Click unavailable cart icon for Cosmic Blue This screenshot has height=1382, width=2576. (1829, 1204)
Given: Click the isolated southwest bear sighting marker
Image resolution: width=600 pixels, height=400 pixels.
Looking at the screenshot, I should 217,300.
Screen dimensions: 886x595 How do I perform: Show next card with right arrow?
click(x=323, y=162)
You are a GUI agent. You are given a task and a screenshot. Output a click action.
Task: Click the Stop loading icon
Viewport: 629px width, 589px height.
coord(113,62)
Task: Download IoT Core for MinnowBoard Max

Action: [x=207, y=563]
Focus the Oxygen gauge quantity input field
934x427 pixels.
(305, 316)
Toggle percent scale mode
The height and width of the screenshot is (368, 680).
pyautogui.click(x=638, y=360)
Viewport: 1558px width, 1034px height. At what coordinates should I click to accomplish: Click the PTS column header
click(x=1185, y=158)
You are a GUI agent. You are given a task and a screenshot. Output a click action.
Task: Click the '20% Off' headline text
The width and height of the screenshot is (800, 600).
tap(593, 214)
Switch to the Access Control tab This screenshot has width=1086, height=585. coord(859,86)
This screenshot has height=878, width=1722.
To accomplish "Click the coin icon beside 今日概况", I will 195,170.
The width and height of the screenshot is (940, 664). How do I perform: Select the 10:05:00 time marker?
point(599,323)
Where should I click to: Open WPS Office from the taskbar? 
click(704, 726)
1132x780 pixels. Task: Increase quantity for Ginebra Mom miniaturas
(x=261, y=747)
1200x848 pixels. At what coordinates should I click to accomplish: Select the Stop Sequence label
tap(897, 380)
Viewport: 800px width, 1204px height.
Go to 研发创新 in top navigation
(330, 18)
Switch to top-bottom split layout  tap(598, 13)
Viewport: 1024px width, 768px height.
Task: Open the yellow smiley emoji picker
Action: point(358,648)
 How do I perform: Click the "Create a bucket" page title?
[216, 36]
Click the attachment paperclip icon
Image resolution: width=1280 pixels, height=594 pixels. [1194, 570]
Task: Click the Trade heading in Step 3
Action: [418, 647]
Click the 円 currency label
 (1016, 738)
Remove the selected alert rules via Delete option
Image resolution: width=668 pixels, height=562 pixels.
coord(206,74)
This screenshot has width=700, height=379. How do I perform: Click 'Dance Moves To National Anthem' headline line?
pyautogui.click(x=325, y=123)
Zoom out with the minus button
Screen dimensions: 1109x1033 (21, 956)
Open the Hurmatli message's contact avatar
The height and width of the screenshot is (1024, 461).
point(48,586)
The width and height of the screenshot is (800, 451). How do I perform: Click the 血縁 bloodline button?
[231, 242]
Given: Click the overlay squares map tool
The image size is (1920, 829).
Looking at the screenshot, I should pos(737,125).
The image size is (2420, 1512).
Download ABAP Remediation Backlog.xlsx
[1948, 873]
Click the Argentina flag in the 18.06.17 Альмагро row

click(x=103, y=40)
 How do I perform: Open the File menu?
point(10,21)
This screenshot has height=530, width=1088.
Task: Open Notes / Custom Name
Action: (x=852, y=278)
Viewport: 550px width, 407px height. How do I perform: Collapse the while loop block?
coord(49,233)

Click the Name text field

» **Action item**: Copy each line holding the word "text" from the listing above.

» **Written response**:
Task: Click the '20% Off' headline text
Click the Name text field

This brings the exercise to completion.